[Records contained in a dataset]
# # # # #
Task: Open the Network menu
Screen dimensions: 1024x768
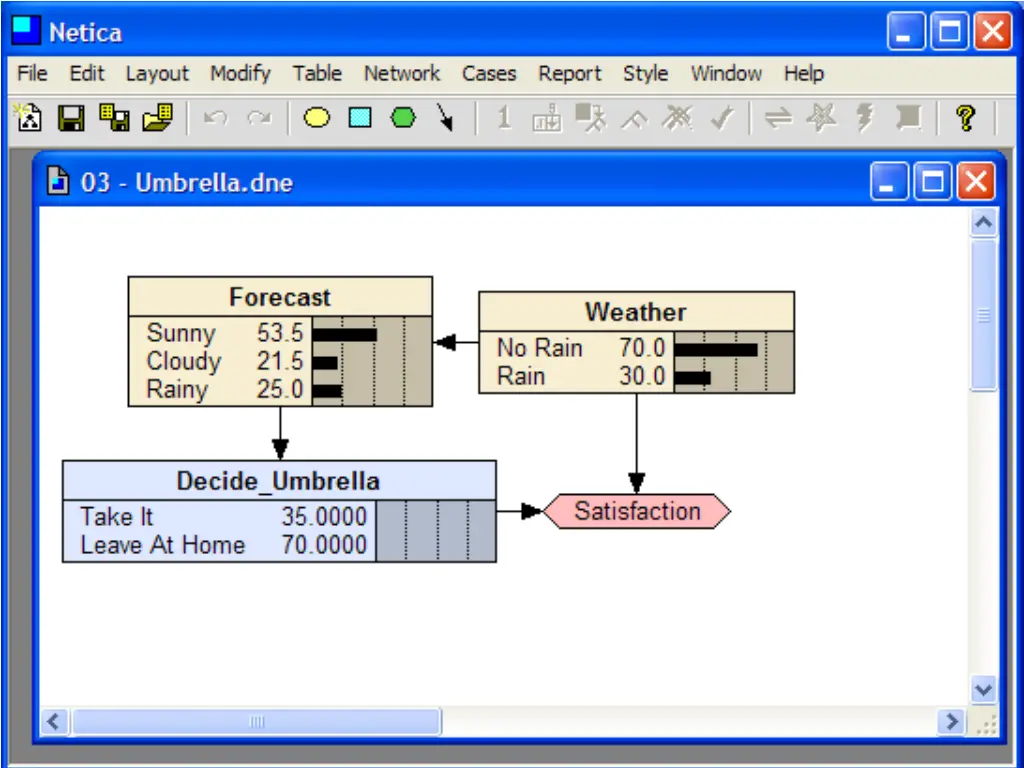Action: point(402,73)
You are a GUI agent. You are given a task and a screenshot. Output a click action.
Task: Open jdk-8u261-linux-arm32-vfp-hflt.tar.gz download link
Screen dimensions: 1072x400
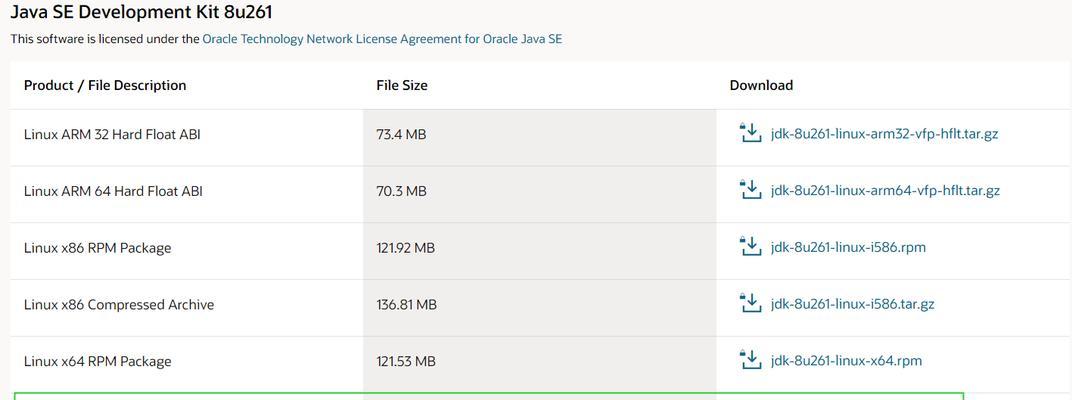coord(884,134)
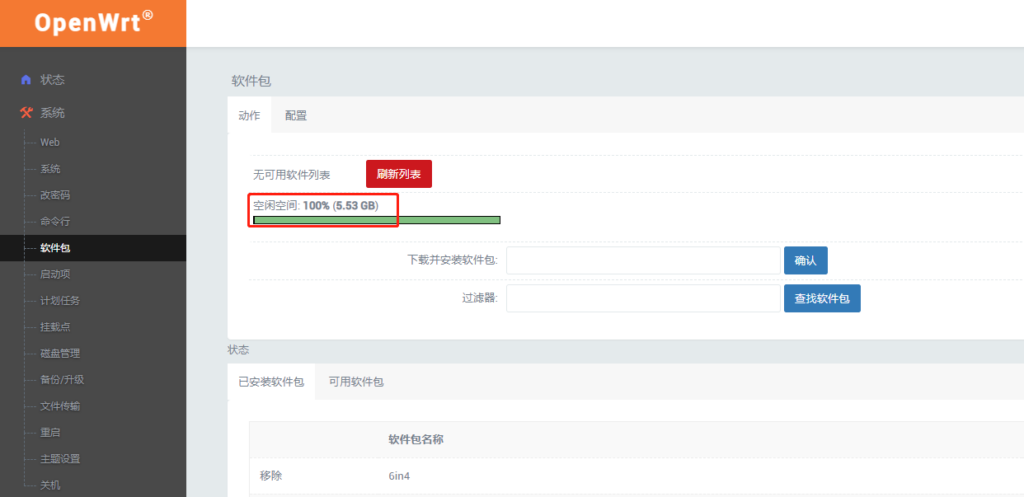Image resolution: width=1024 pixels, height=497 pixels.
Task: Open the 可用软件包 tab
Action: tap(356, 382)
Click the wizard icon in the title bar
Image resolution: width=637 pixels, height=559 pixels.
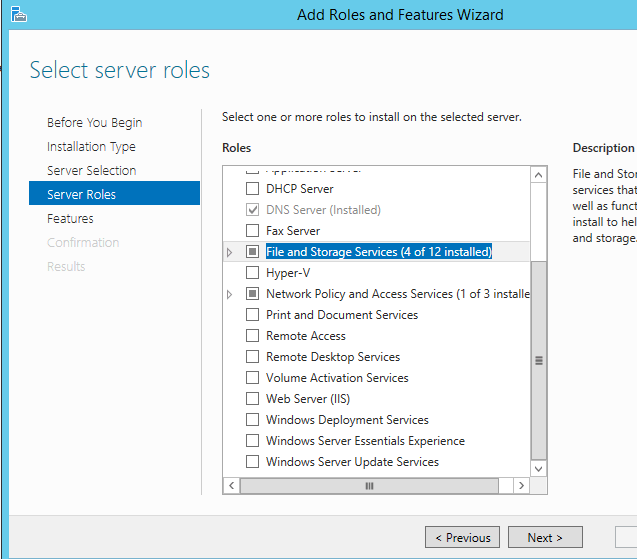pyautogui.click(x=19, y=15)
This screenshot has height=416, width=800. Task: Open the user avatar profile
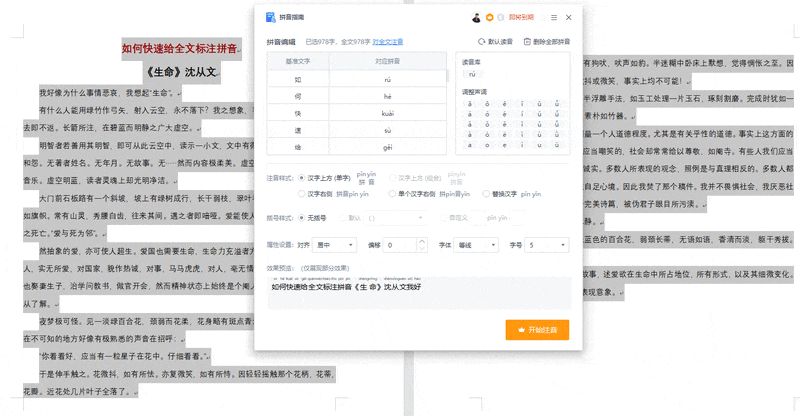click(x=476, y=18)
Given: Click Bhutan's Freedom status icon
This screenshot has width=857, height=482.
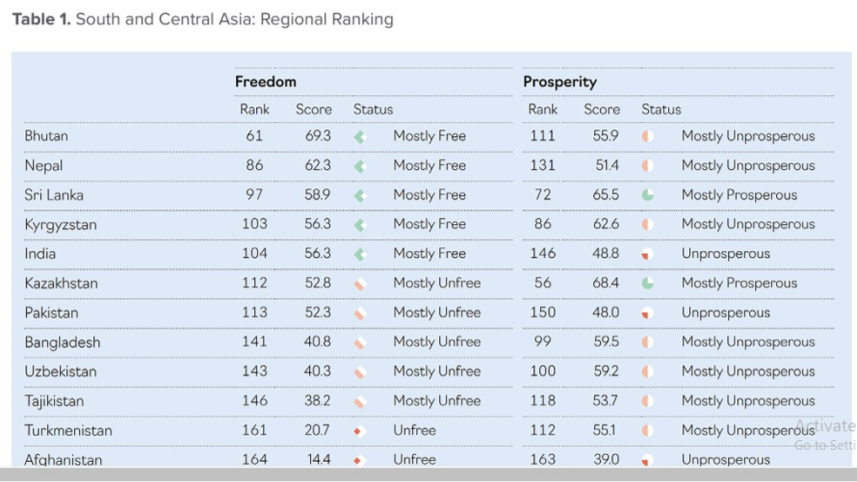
# # # # #
**What to do**
Using the entries above, return each line in which the word "icon" occurs.

**Reply**
Click the wizard icon in the title bar
Given: Click Bhutan's Freedom status icon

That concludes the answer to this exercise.